By Deborah Etienne-Ward

This second article in the Medications for Eating Disorders series aims to address the common concern of:

pic1“Will medications make me feel spaced out?”… “Will I still be myself?”

One of the largest concerns that people often have about taking psychotropic medication is a fear that they will get a foggy mind, feel spaced out, lose their personality, and have a lack of interest in enjoyed activities. Many are concerned that these effects will impact their social and occupational functioning.

All of these concerns fall under the side effect of sedation. Although it does not occur for everyone, sedation is a possible side effect associated with the use of anti-psychotics (Muench, & Hamer, 2010), and benzodiazepines (Buffett-Jerrott, & Stewart, 2002).

As was mentioned in the first blog of the medication series, anti-psychotics and benzodiazepines are generally only prescribed to people with eating disorders if they have Anorexia Nervosa. Specifically, antipsychotics are often used to reduce: obsessive-compulsive thoughts, aggression, persistence, and interpersonal distrust (Brewerton, 2012). Benzodiazepines can be useful to decrease anxiety around re-feeding (Kruger & Kennedy, 2000).

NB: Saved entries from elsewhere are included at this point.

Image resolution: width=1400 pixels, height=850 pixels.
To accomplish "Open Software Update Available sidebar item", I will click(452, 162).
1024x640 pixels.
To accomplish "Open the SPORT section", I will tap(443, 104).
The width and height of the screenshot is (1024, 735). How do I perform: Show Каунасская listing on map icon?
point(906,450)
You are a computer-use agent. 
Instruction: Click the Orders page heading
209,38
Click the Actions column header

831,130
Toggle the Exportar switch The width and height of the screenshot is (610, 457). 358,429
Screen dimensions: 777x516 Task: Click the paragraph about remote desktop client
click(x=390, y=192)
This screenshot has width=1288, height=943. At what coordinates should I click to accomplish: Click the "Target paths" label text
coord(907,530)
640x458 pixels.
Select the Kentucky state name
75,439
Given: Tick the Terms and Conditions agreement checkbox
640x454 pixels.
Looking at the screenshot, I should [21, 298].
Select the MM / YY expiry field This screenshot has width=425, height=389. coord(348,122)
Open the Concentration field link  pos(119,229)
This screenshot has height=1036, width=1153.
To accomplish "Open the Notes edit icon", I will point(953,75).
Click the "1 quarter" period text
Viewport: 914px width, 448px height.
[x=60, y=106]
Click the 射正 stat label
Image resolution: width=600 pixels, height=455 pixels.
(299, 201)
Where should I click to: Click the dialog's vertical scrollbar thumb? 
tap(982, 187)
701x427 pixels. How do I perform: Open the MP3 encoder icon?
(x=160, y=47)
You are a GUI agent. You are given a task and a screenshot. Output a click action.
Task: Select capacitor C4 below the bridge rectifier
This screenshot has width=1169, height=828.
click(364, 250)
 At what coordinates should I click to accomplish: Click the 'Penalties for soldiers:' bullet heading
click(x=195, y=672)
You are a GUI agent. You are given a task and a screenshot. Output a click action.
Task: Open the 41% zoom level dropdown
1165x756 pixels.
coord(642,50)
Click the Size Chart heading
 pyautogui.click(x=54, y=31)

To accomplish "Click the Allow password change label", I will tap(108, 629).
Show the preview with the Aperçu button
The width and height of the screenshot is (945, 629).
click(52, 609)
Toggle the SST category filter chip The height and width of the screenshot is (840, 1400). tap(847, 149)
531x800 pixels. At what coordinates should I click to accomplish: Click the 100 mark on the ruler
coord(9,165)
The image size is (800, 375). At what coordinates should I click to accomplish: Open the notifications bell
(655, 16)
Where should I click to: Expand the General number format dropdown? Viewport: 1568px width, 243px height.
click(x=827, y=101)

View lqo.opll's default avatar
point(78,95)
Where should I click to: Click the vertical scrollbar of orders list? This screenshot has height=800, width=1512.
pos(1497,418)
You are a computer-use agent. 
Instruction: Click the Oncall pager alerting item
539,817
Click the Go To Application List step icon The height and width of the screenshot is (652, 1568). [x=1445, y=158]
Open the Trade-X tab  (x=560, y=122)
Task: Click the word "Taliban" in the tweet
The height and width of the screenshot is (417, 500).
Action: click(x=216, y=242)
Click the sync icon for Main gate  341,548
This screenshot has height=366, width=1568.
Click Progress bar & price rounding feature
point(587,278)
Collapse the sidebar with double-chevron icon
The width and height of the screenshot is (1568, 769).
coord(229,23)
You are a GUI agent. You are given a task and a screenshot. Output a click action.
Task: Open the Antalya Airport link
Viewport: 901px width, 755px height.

pic2Although sedation is a valid concern about the use of psychotropic medication, the problem is that regardless of whether people are taking psychotropic medications or not, Anorexia Nervosa can, and if not treated will impact on one’s social and occupational functioning. Moreover, due to pre-occupation with weight and shape, Anorexia Nervosa does also lead people to lose interest in previously enjoyed activities.

Therefore, if these medications can help you recover from Anorexia Nervosa they may actually provide more benefit than harm, in that recovery will allow you to re-connect with your previously enjoyed activities and allow you to function at work/school and socialise with family and friends. According to BodyMatters Psychologist and Director Sarah McMahon, whilst many people are initially reluctant to try psychotropic medication they do not regret it as they often report that the benefits of medication far outweigh the side effects.

Disclaimer: The information provided in this article is general only and individual advice regarding psychotropic medication should be sought from your GP or psychiatrist.

References:

Brewerton, T.D., Antipsychotic Agents in the Treatment of Anorexia Nervosa: Neuropsychpharmacologic Rationale and Evidence from Controlled Trials. Current Psychiatry Reports. 14, 398-405.

Buffett-Jerrott, S.E., & Stewart, .H. (2002). Cognitive and Sedative Effects of Benzodiazepine Use. Current Pharmaceutical Design, 8, 45-58. doi: 10.2174/1381612023396654

Kruger, S., & Kennedy, S.H. (2000). Psychopharmacotherapy of anorexia nervosa, bulimia nervosa and binge-eating disorder. Journal of Psychiatry and Neuroscience, 25(5), 497-508.

Muench, J. & Hamer, A.M. (2010).Adverse Effects of Antipsychotic Medications. American Family Physician, 81(5), 617-622.